Look, I’d be willing to bet that girl has serious psychological issues that most of us don’t have. And that her family is fucked up in fairly criminal ways. Most of us had imperfect childhoods, but manage to rise to the occasion of parenthood, even if we do so in a way that others deem graceless. That said, there are millions of babies being raised in pressure-cookers of our own creation. And those who are being ignored, neglected and abused. While none of those parents are off the hook for the damaging decisions they are making, we are not off the hook either.
It’s time to stop telling ourselves stories with Prince Charming and Happily Ever After, and time to get real with the shit that is life. Beause when you embrace the shit, water it and put it in the sun, things bloom. That princess has stubble on her legs, the Prince is afraid people will find out he wishes he had been a painter, the castle is a mess. The baby is crying in the crib while they Prince and Princess have a glass of wine and make out because, ya know what, the baby needs to learn to calm herself and the parents need a fucking glass of wine to relax, and they need to remember what they loved about life in the first place, which is what got them here. And after they chill, they’ll remember all that, and be happy to snuggle the baby.
It’s time to stop judging and competing. It’s time to admit that life and parenting are hard. It’s time to help each other rather than knock each other down so that we appear better than others. Jeeeesooos people, this is not rocket science. Were you raised by wolves?

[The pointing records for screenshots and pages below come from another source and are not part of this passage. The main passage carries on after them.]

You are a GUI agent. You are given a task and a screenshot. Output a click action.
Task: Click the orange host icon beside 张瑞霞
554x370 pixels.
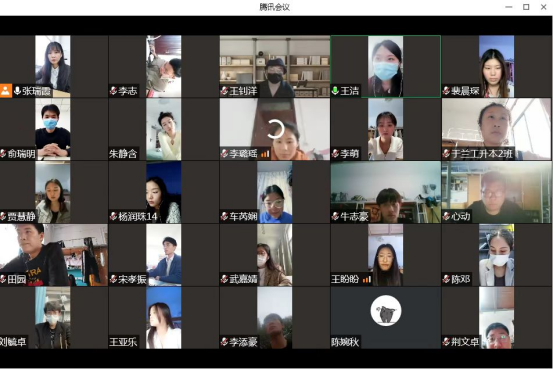pos(6,91)
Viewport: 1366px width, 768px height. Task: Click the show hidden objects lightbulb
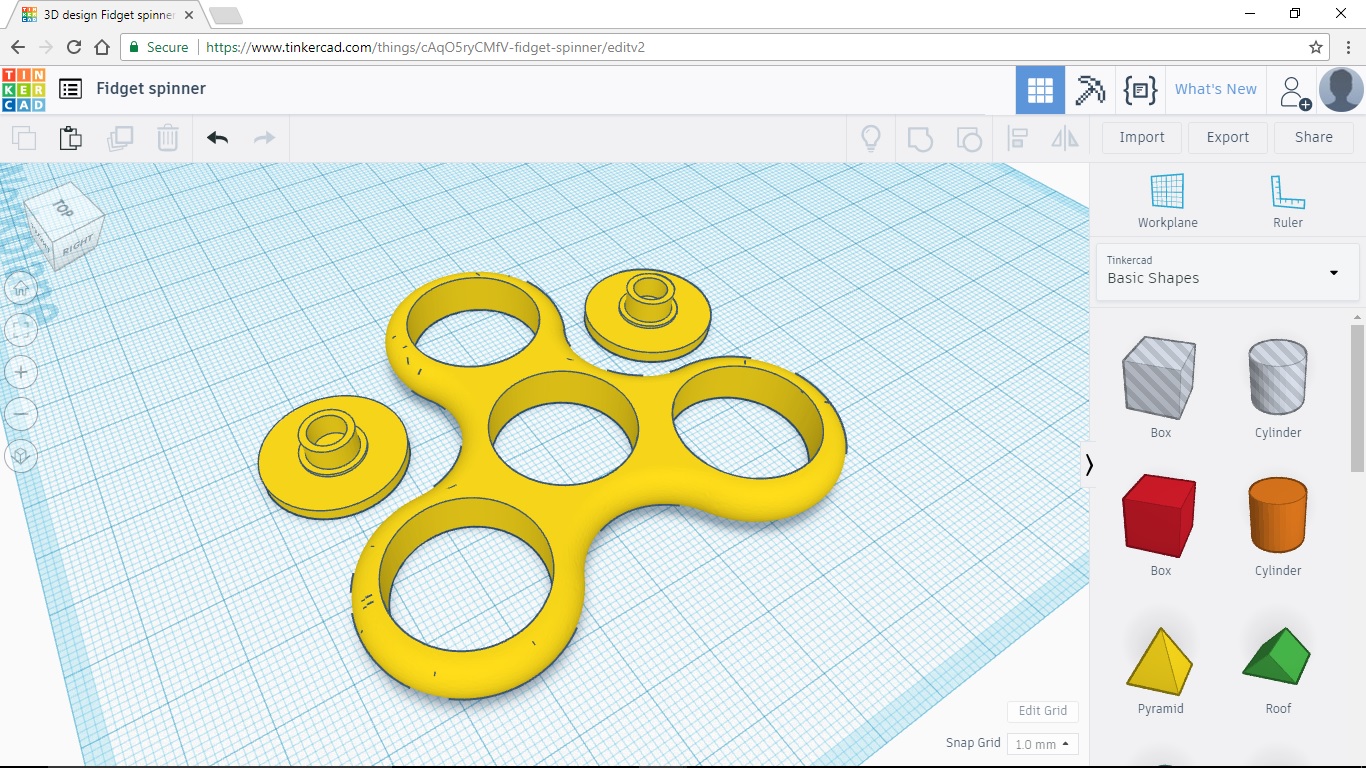(x=870, y=138)
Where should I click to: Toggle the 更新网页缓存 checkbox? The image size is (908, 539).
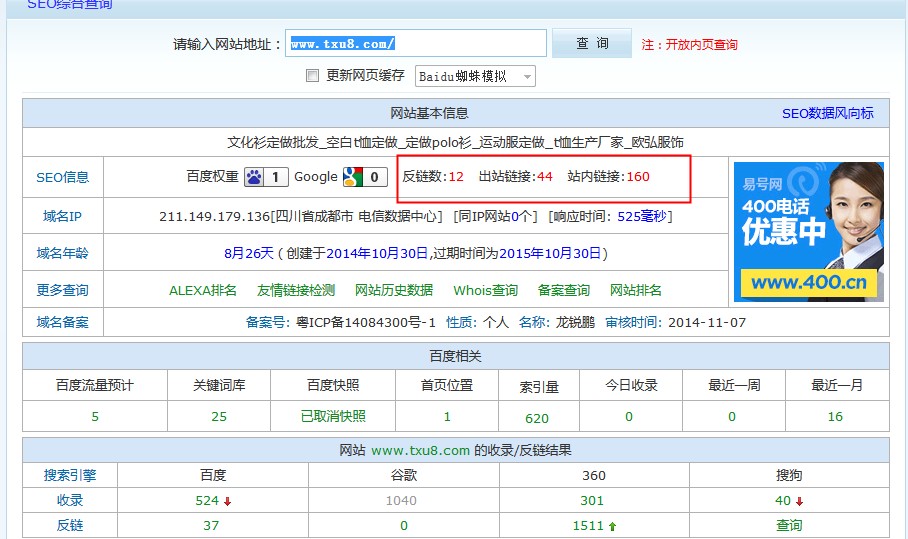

My daughter is almost 13. She’s amazing, and she and I both feel like I am an awesome mother. I am not “good,” or “perfect” and I may not even be doing it “right.” But I do it with complete love and gusto. I never second-guess the decisions I’ve made, big or small. I do reflect, and sometimes course-correct on the fly. But she and I talk openly about the decisions I’ve made and how they impacted her. I don’t buy the notion that I should know what I’m doing and be able to do it on my own. We’re in this together, and we’re an awesome team.
I’m also raising her to be a real human in the real world. She’s seeing “imperfection” as normal and human. She’s seeing things not go as planned, and learning to adjust and deal. She’s seeing people be weak, afraid, clumsy and flustered, and knowing that is normal and nothing to be ashamed of. She’s learning that all you can do is the best you can do, and be the best you that you can be. If the only thing I achieve as a mother is to raise a human who is comfortable in the fertile shit that is life, I will have accomplished something amazing. (So far, she’s seriously amazing.)